# SET EXERCISE:
Format the data below as a JSON list of strings, one string per line, starting at the line that contains "Task: Open the Products dropdown" and continuing through the end of the data. Leave out blank lines and pictures.

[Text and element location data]
######

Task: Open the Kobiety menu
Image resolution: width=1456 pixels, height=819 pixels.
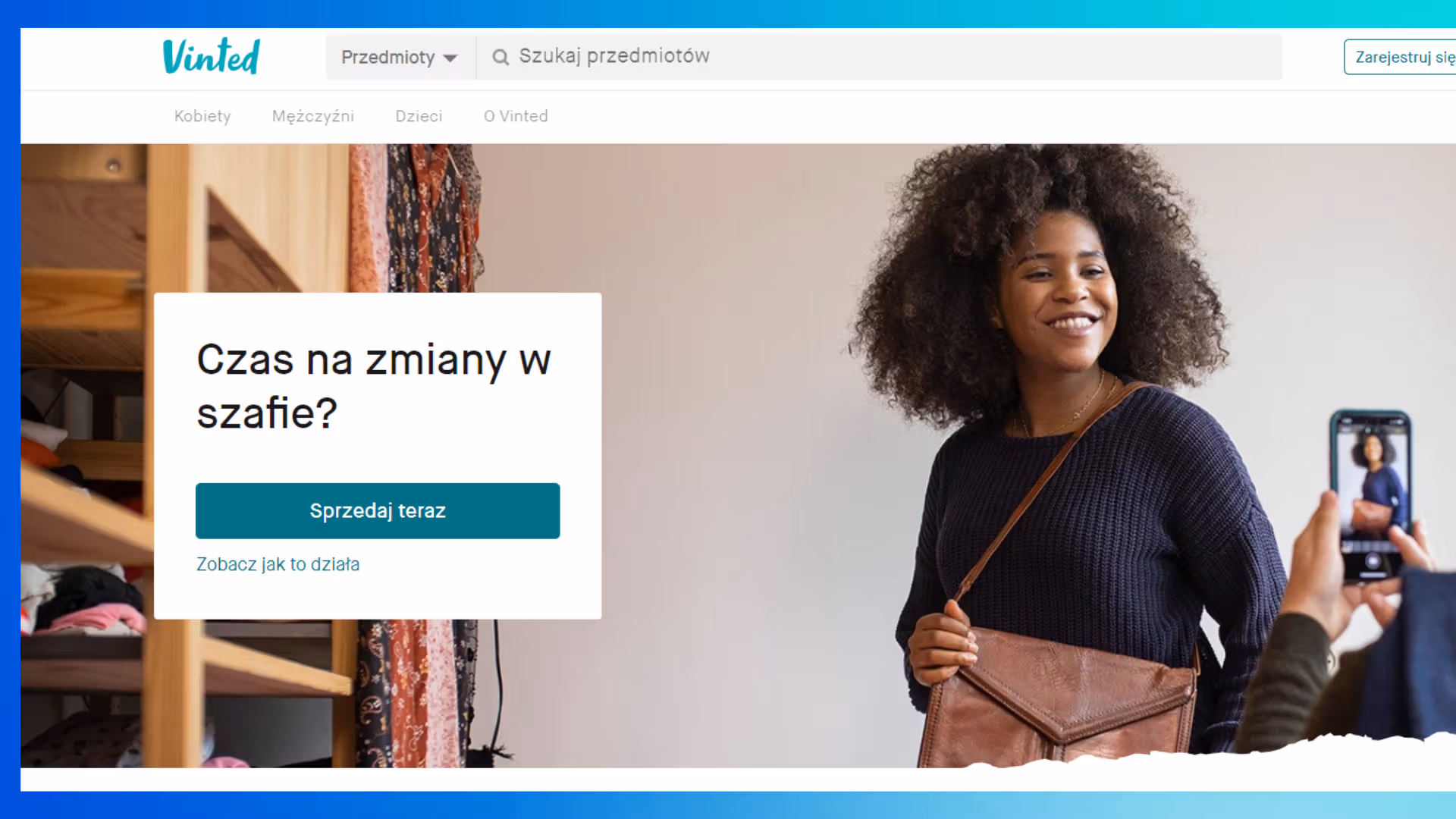Action: pos(202,116)
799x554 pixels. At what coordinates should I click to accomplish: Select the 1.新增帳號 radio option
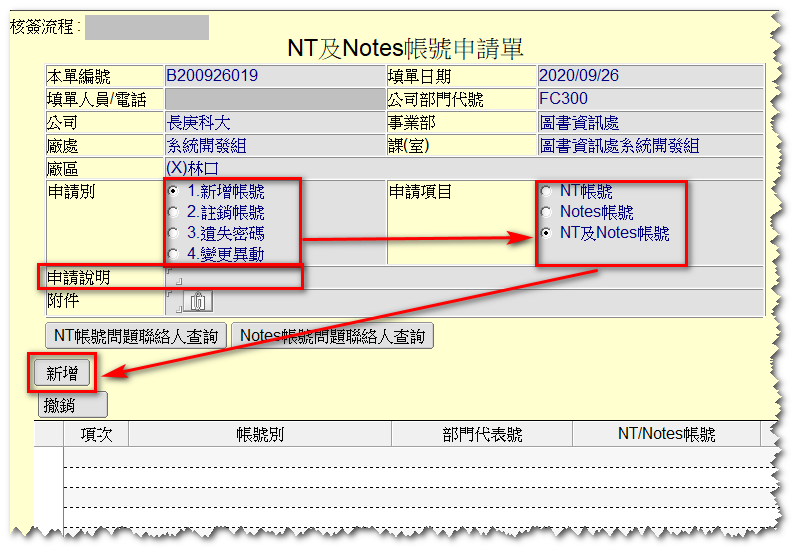tap(174, 191)
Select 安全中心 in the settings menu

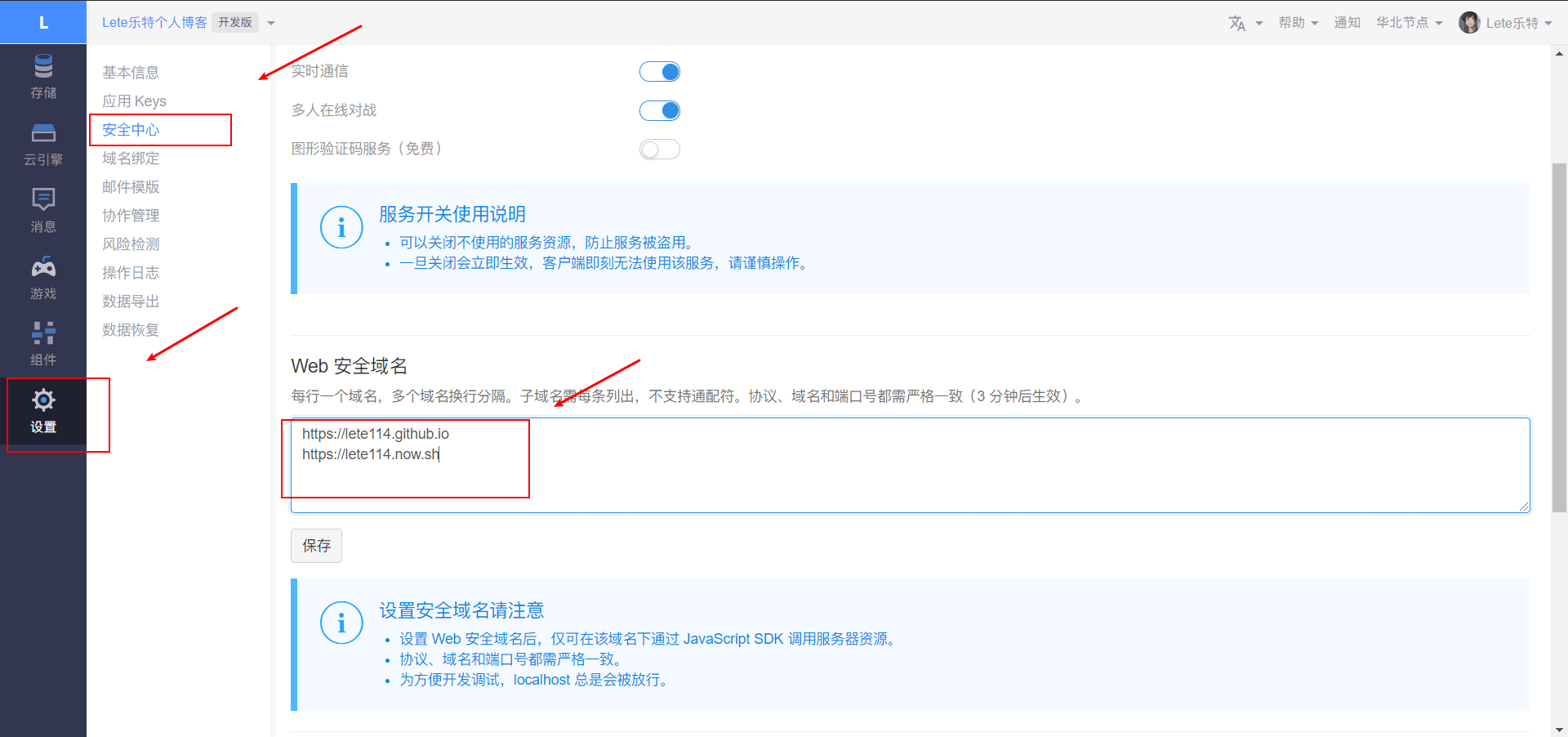click(x=131, y=130)
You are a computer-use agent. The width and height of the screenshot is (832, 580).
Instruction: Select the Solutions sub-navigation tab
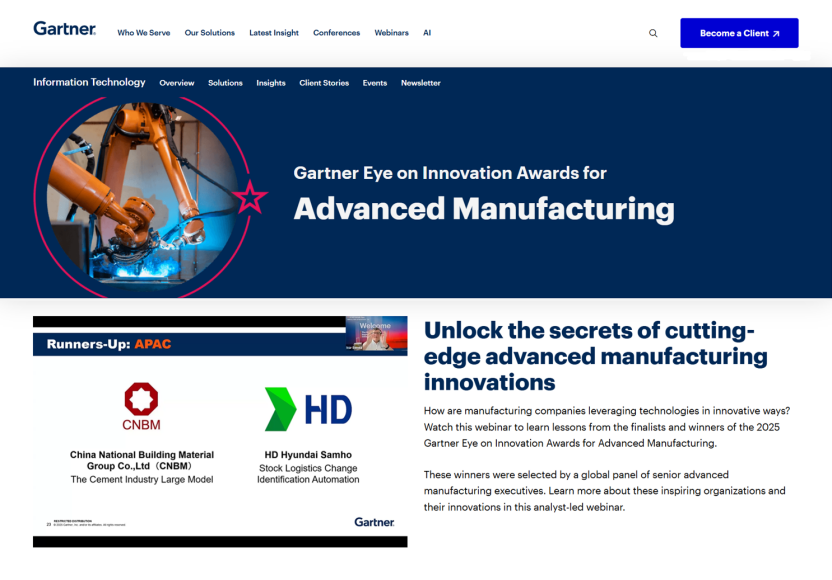(225, 83)
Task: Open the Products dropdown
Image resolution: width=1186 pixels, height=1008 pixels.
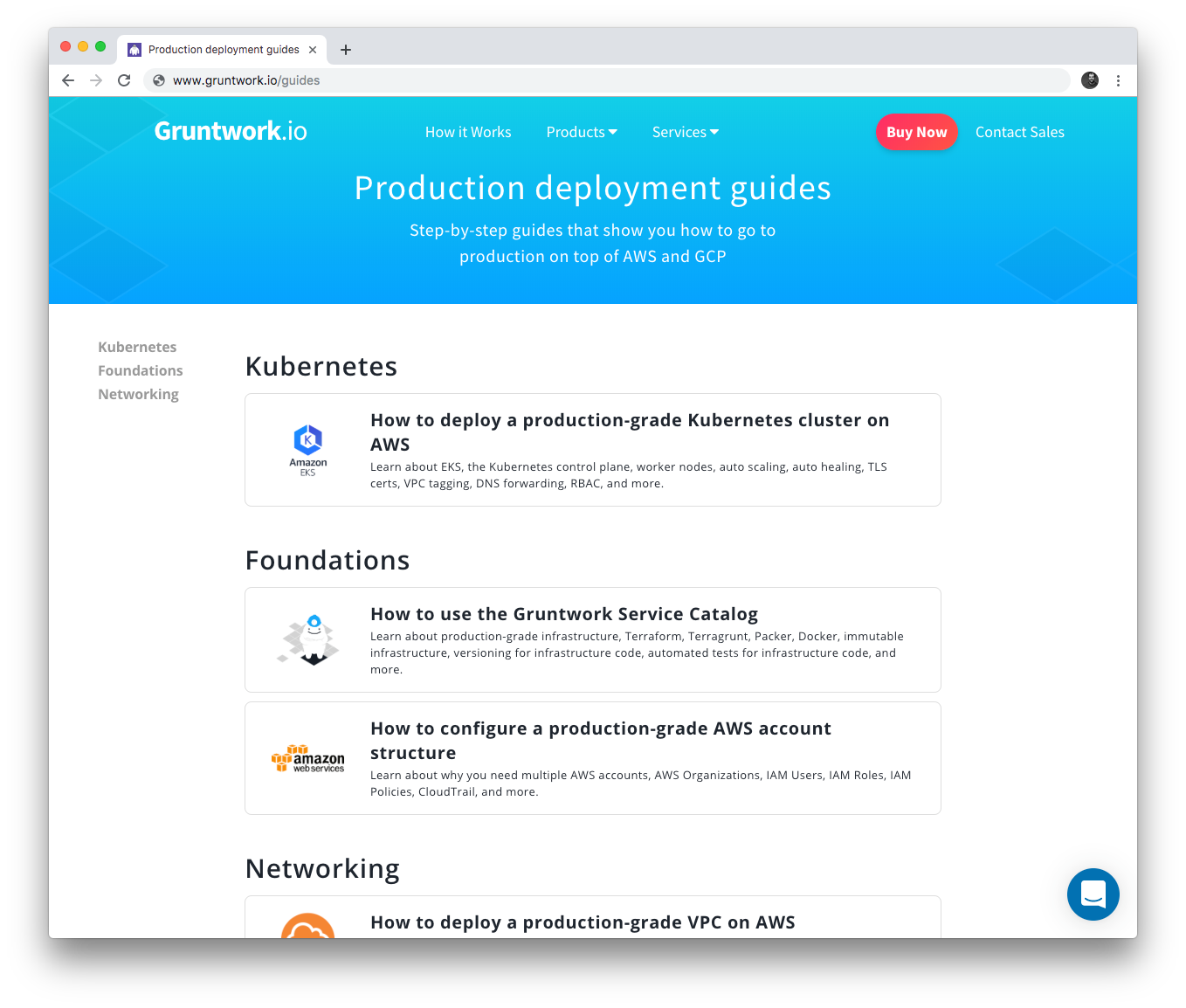Action: (581, 132)
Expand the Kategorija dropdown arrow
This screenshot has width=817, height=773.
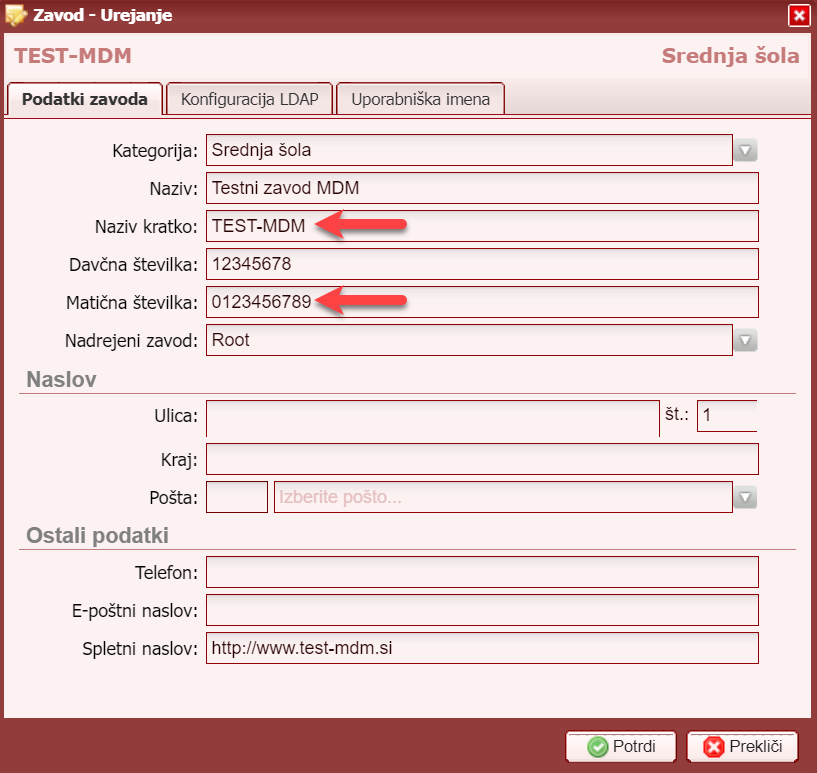pyautogui.click(x=746, y=151)
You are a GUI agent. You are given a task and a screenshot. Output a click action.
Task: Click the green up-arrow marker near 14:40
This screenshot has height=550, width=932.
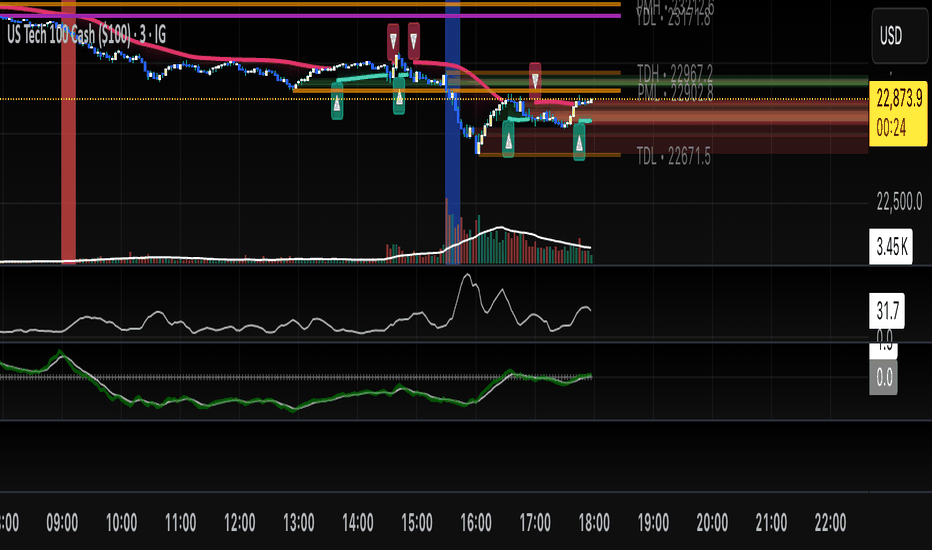click(399, 96)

######

# THE REPLY:
[
  "Task: Open the Products dropdown",
  "Image resolution: width=1186 pixels, height=1008 pixels.",
  "Action: (581, 132)",
  "Expand the Kategorija dropdown arrow",
  "This screenshot has width=817, height=773.",
  "pyautogui.click(x=746, y=151)",
  "You are a GUI agent. You are given a task and a screenshot. Output a click action.",
  "Task: Click the green up-arrow marker near 14:40",
  "This screenshot has height=550, width=932.",
  "click(399, 96)"
]